The CRS consists of subsystems including the transmitter/receiver, antenna, processor/radar controller, and disk data storage. The transmitter/receiver subsystem utilizes an Extended Interaction Amplifier (EIA) Varian transmitter tube that transmits 1.7 kW peak power. This subsystem has a custom modulator, power supply, and timing and control designed for ER-2 autonomous operation and with flexibility to transmit a wide variety of modulation schemes with range pulse widths between 0.25 and 3.0 ms at pulse repetition frequencies (PRF) up to 42 kHz (limited to £ 1% duty cycle), and with capability to perform multiple PRF’s. For Doppler measurements on the ER-2, the range-Doppler ambiguity at 94 GHz necessitates using a dual-PRF (5 kHz and 10 kHz) approach to extend the unambiguous range and Nyquist interval. The two channel receiver downconverts signals to a 60 MHz IF which is then processed by the digital-IF/processor subsystem. The data system is similar to that of the 9.6 GHz EDOP system; it has a high degree of flexibility and performs all the signal processing from bandpass filtering to calculation of the Doppler velocities through the autocovariance method. Switching of the transmit polarization by the radar controller provides measurement of the linear depolarization ratio, LDR, differential reflectivity, ZDR, and differential phase measurements. The radar has two antennas; one antenna is used for ground-based operation and has 55 dBi gain. The other antenna designed for the ER-2 installation is an offset parabolic reflector antenna with 47 dBi gain. Both antennas are novel designs utilizing Flat Parabolic Surface (FLAPS) technology developed under an SBIR contract.

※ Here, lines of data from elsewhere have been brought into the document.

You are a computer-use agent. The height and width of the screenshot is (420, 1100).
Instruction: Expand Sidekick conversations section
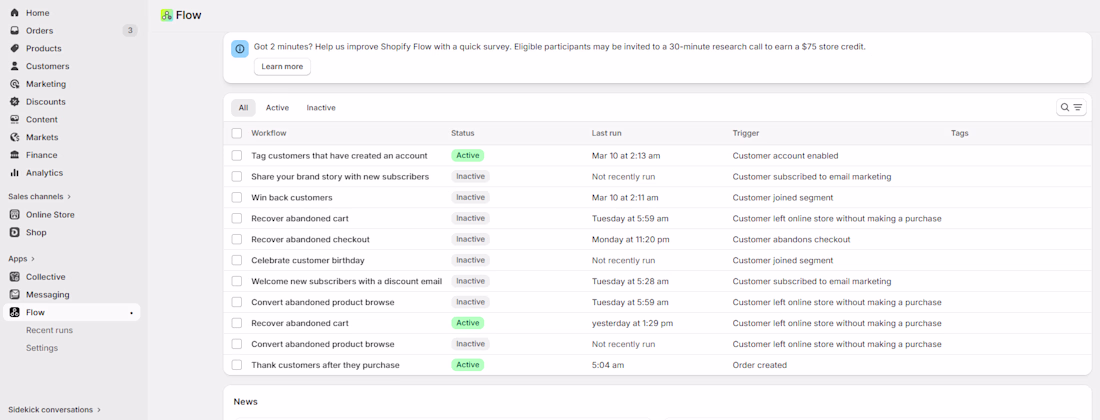[99, 410]
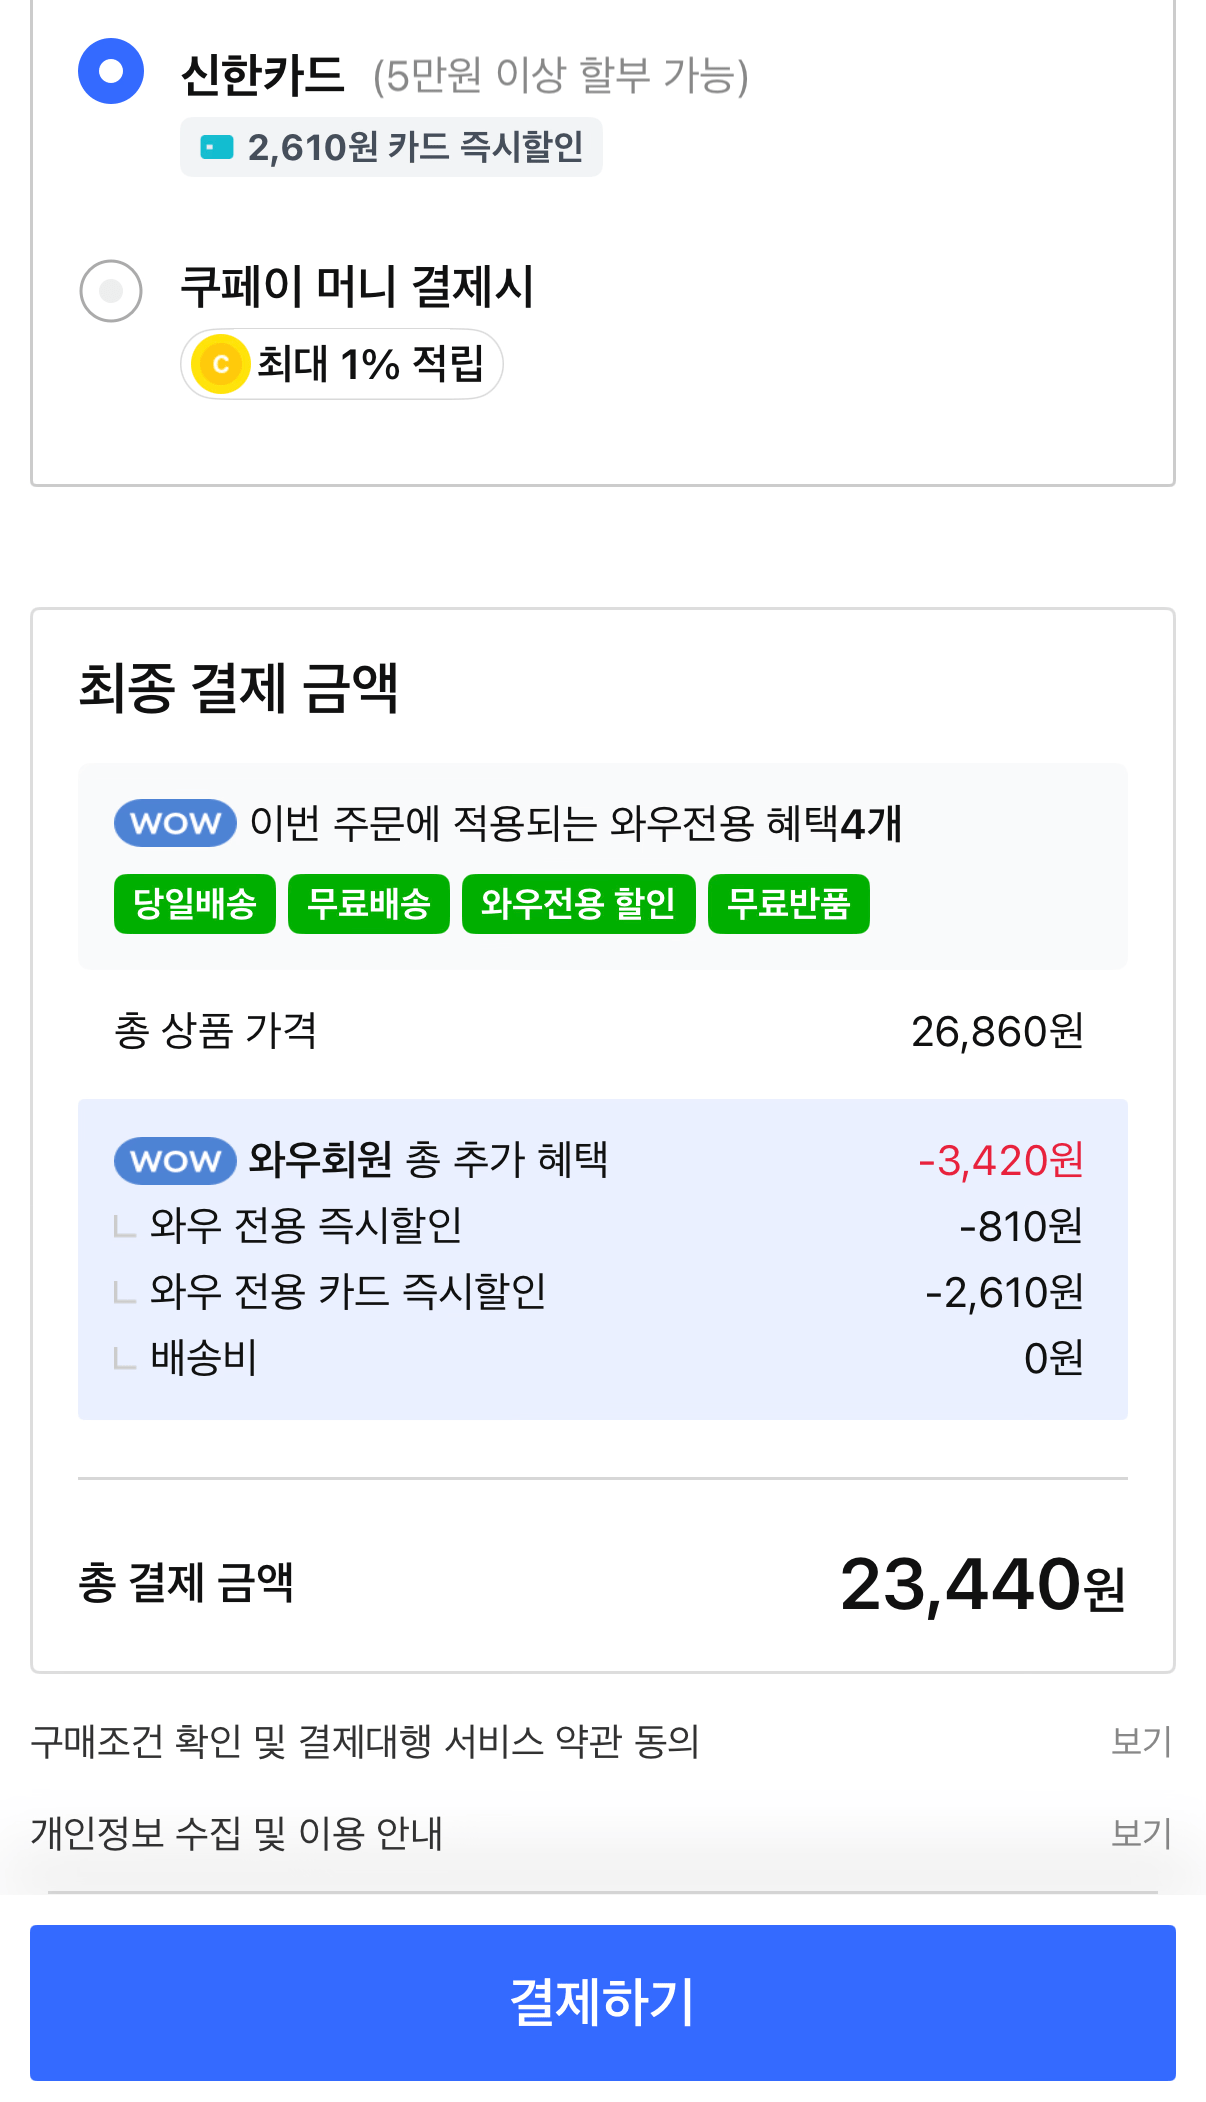Expand 와우회원 총 추가 혜택 breakdown
The height and width of the screenshot is (2102, 1206).
pyautogui.click(x=427, y=1160)
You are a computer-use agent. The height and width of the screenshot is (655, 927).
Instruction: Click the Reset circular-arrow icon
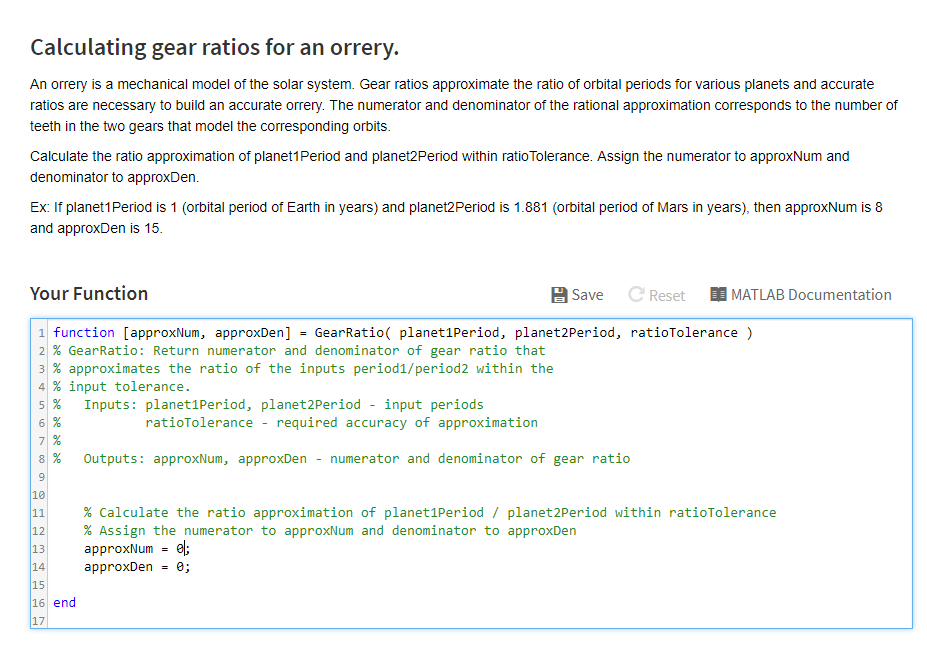pos(637,294)
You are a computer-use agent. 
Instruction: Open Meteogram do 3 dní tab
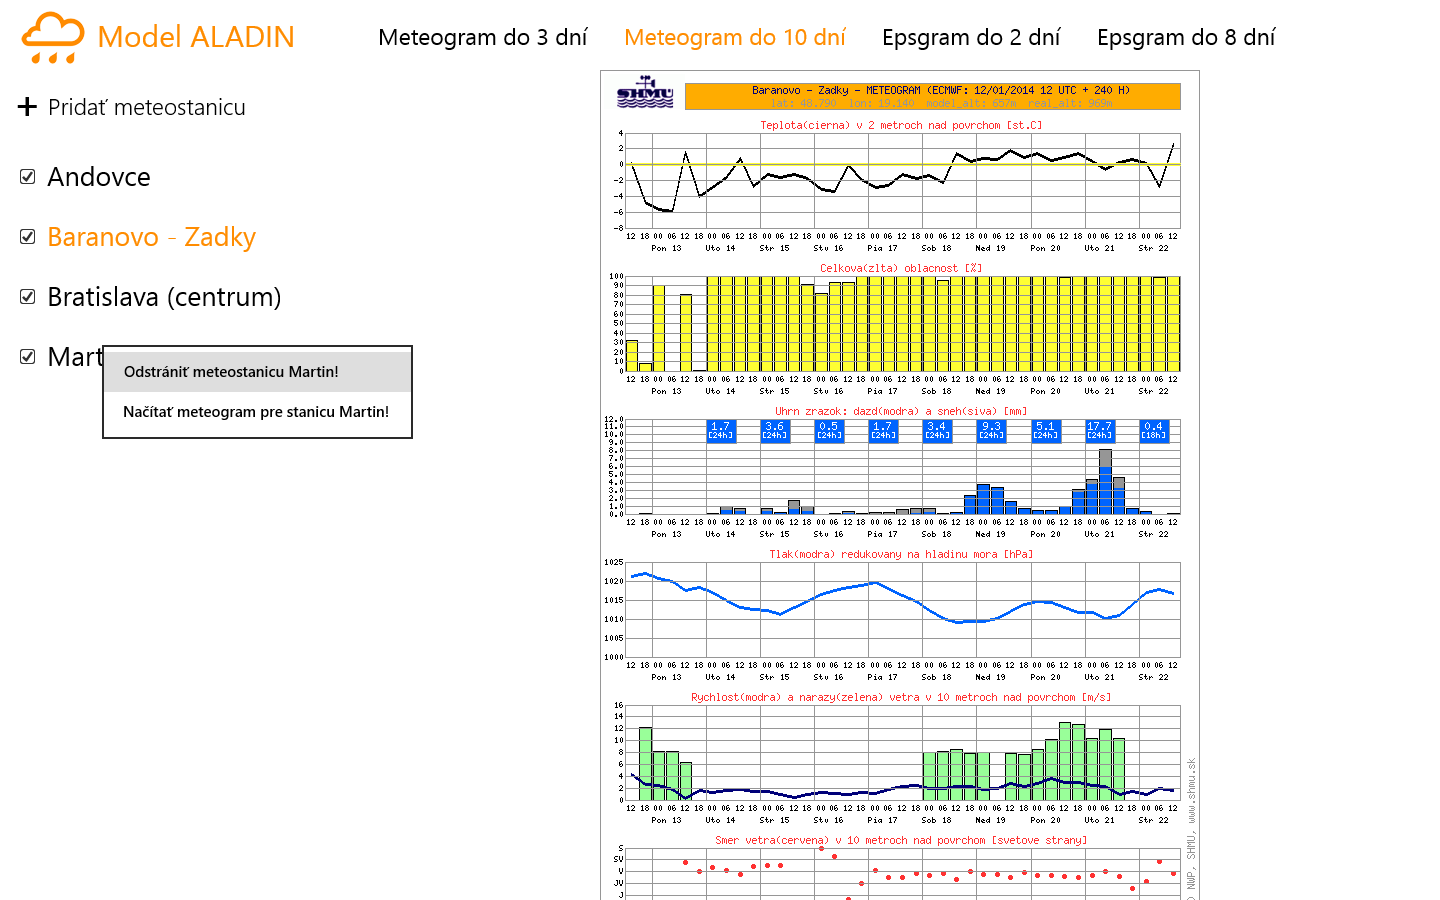pyautogui.click(x=482, y=38)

Absolute calibration of the transmitter and receiver is performed externally using standard methodologies. Internal calibration of the CRS receiver is performed continuously through consecutive looks at a single noise source. IF calibration is performed by injecting the IF phase-locked oscillator signal at the output of the mixer/preamplifier stages. Digitally-stepped attenuators are used to step the calibration signal over the receiver full dynamic range during flight. Phase calibration of the coherent detector is achieved by varying the phase of the reference signal. Transmitter power is monitored continuously through a detector. So far the radar has not participated in any field experiments but has operated successfully from the rooftop laboratory at NASA Goddard.